Opponents of Israel’s participation cite the war in Gaza, which has left more than 70,000 people dead, according to the territory’s Health Ministry, which operates under the Hamas-run government and whose detailed records are viewed as generally reliable by the international community.

Israel’s government has repeatedly defended its campaign as a response to the attack by Hamas-led militants that started the war on Oct. 7, 2023. The militants killed around 1,200 people — mostly civilians — in the attack and took 251 hostage.

A number of experts, including those commissioned by a U.N. body, have said that Israel’s offensive in Gaza amounts to genocide, a claim that Israel — home to many Holocaust survivors and their relatives — has vigorously denied.

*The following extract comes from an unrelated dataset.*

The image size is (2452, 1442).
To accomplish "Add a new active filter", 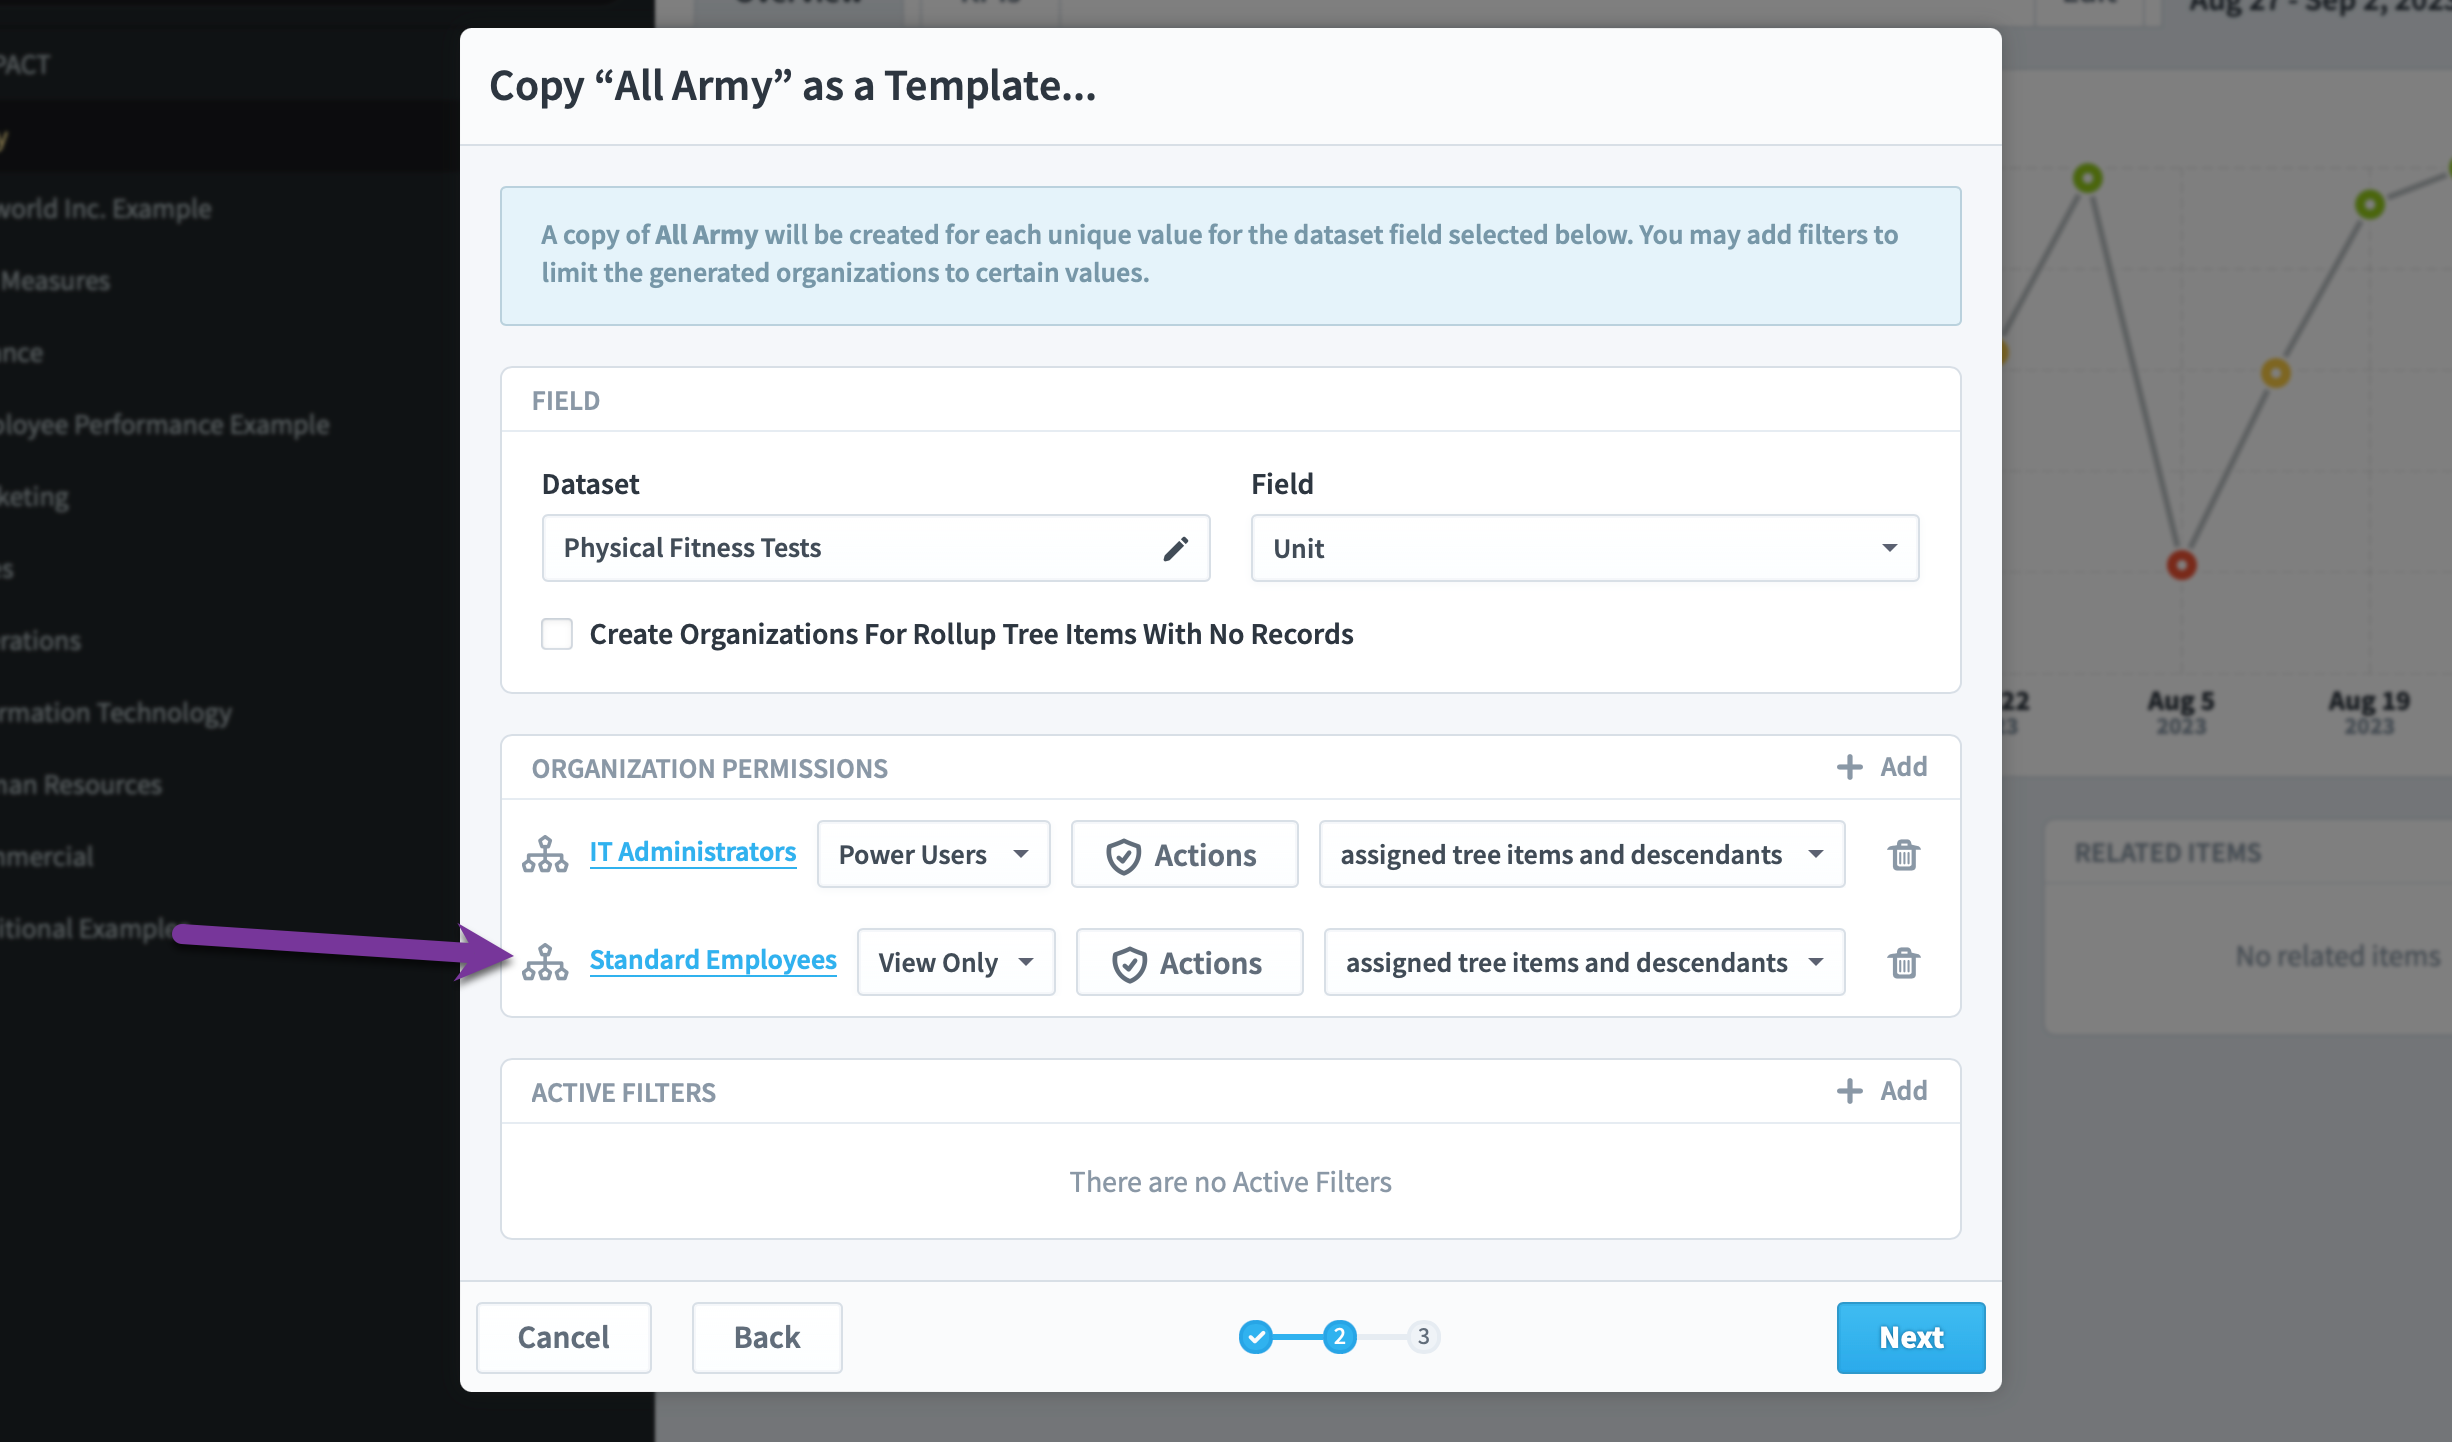I will pyautogui.click(x=1882, y=1091).
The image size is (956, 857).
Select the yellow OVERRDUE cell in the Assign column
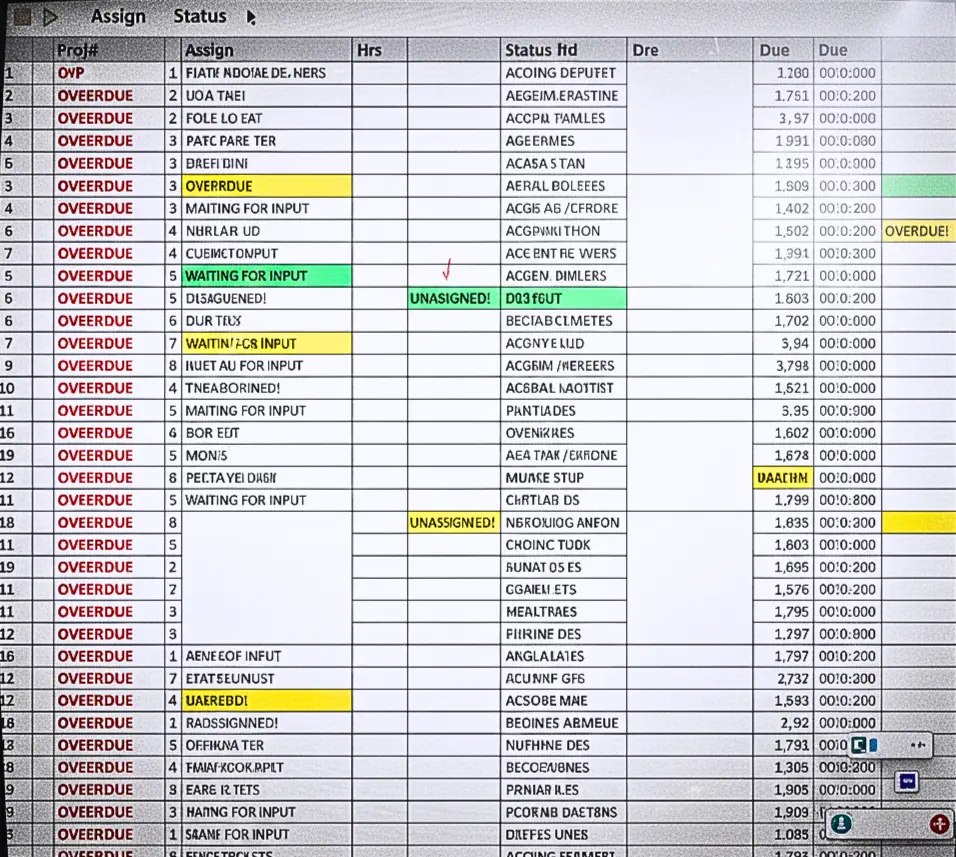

A boycott by some European broadcasters could have implications for viewership and money at a time when many broadcasters are under financial pressure from government funding cuts and the advent of social media.

The pullouts include some big names in the Eurovision world. Spain is one of the “Big Five” large-market countries that contribute the most to the contest. Ireland has won seven times, a record it shares with Sweden.

The controversy over Israel’s 2026 participation also threatens to overshadow the return next year of three countries — Bulgaria, Moldova and Romania — after periods of absence because of financial and artistic reasons.

“Next year’s edition is certainly going to be one of the most politicized ever,” Vuletic said. “It’s the 70th anniversary. It was meant to be a big celebration, a big party, but it’s going to be shrouded in political controversy yet again.”

Keaten and Lawless write for the Associated Press. Lawless reported from London.